Photo of Tony ZappiaTony Zappia (Makin, Australian Labor Party) Share this | Hansard source

I am pleased to be able to speak to this motion and commend the member for Banks for bringing it before the House. Our journey through history has often been marked by single events which have caused or triggered a change in direction. The story of Basil D'Oliveira is one such event. His story not only precipitated events in South Africa but across much of the Western world. Basil D'Oliveira was a brilliant South African born cricketer. In the late 1950s his brilliance was noticed by the cricket community in Cape Town. His problem was that he was a black man. At the time, being a coloured person in South Africa meant that you were discriminated against, segregated and not allowed to represent your country. Discrimination was firmly entrenched in South African society through the apartheid system enforced through the National Party regime.

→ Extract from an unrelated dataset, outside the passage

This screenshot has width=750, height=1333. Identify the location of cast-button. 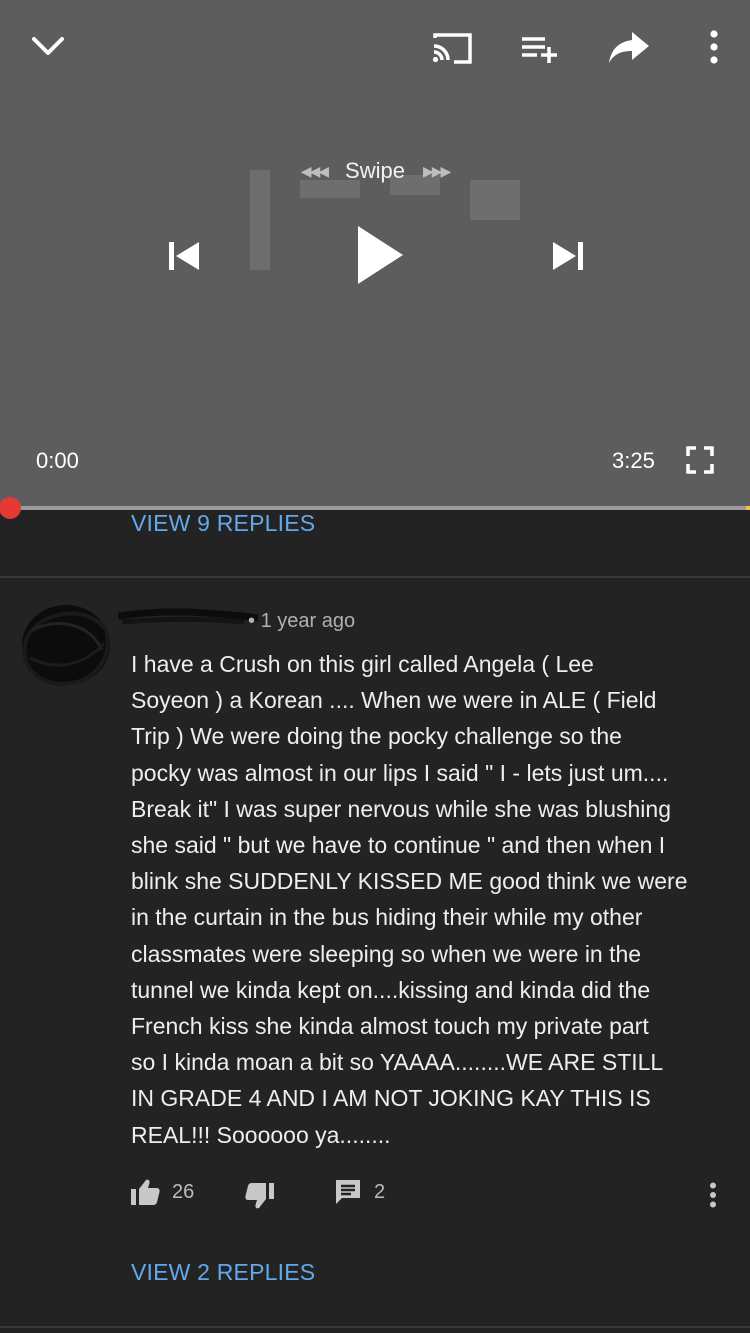
(452, 48).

Interestingly, it was an era when discrimination against black people was clearly evident in many other parts of the world, including here in Australia. But the 1960s was also a time of great social change and significant historical events, particularly on the issue of racial discrimination. In Australia the constitutional change to recognise Aborigines is a case in point. Simultaneously in the United States, Martin Luther King Jr came to prominence for his fight against racial discrimination before he was assassinated in 1968. In 1967 the classic film Guess who's coming to dinner,featuring Sidney Poitier, Katharine Hepburn and Spencer Tracy, portrayed a romance between a black man and a white woman and very clearly reflected community attitudes of the time in the United States, where marriage between black and white people in many parts of the country was frowned upon. South Africa's refusal to select Basil D'Oliveira to the national cricket team provoked a chain of events that ultimately resulted in an international sporting ban on South Africa that lasted for 22 years. A single, previously unknown black South African man with extraordinary cricket skills prompted international condemnation against South Africa and highlighted the racial discrimination in that country.

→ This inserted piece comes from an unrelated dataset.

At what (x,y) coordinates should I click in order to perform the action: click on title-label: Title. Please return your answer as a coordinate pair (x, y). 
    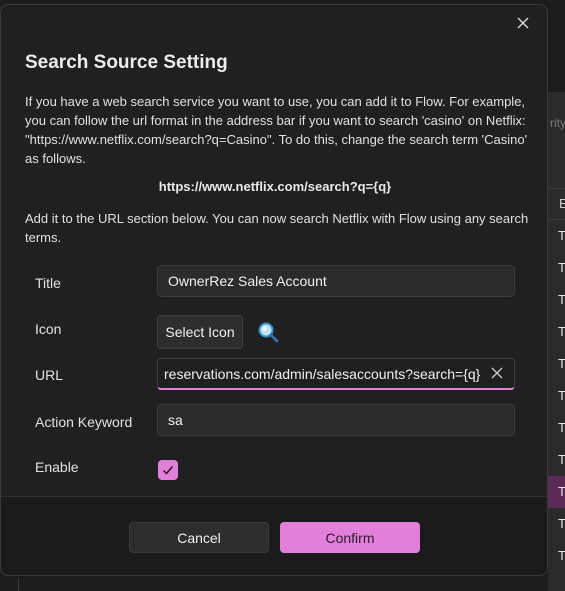
    Looking at the image, I should click on (48, 283).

Basil D'Oliveira was not the only black South African sportsman of that era to be a victim of South Africa's apartheid policy. Precious McKenzie was an outstanding South African weightlifter. He too migrated to the UK in 1964 after he was not selected for the 1960 Rome Olympics because of apartheid policies. The South African government offered to select him in 1964 provided he was segregated from the white members of the team. Precious refused. Precious McKenzie went on to win several gold medals, although regrettably not for his country of birth, in the World Powerlifting Championships and the Commonwealth Games, competing first for England and later for New Zealand, where he resettled and still resides. In 2006, in recognition of his heritage, he was inducted into the South African sports hall of fame. Precious was an outstanding athlete and a gentleman. I have the pleasure of knowing him personally and the displeasure of having competed against him.

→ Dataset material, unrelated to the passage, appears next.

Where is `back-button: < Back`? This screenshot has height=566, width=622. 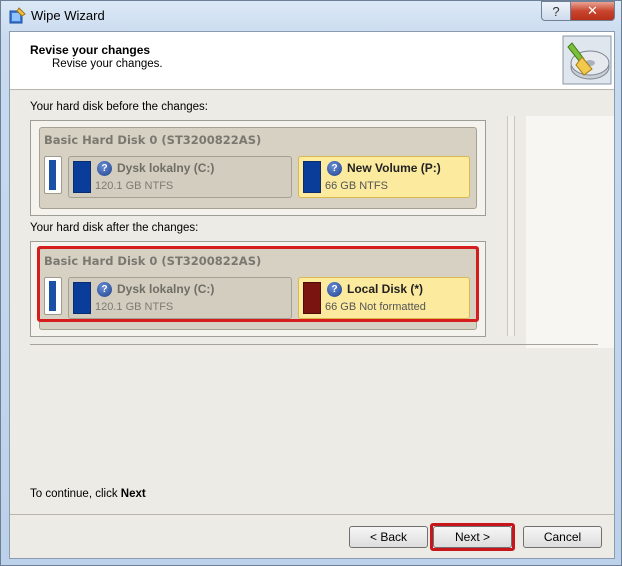 back-button: < Back is located at coordinates (388, 537).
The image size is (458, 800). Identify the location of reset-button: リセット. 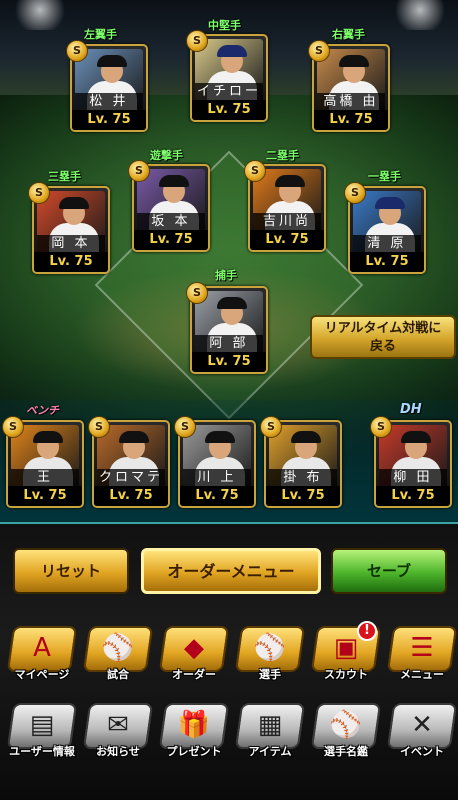
(71, 571).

In Basil D'Oliveira's era cricket was the sport of gentlemen and in South Africa of upper class white people. Human existence has always been tribal. Our differences can divide us and our commonalities unite us, but sport is a powerful unifier that can overcome cultural and racial differences. Nelson Mandela understood that and cleverly used sport to unite the people of his country. Those who say that sport and politics should not be mixed should think again. Basil D'Oliveira was an extraordinary, internationally recognised cricket player, and his international colleagues stood by him. In doing so, they drew attention to not only his cricketing ability but, more importantly, the apartheid regime in South Africa. Basil's cricketing greatness was ultimately recognised by South Africa. His more important place in history, however, was his role in bringing an end to apartheid. He gave hope and inspiration to the oppressed. He helped turn the tide against racial discrimination across the world. We may never have seen the best of Basil D'Oliveira but his personal and public achievements were remarkable. His life marked a turning point in history.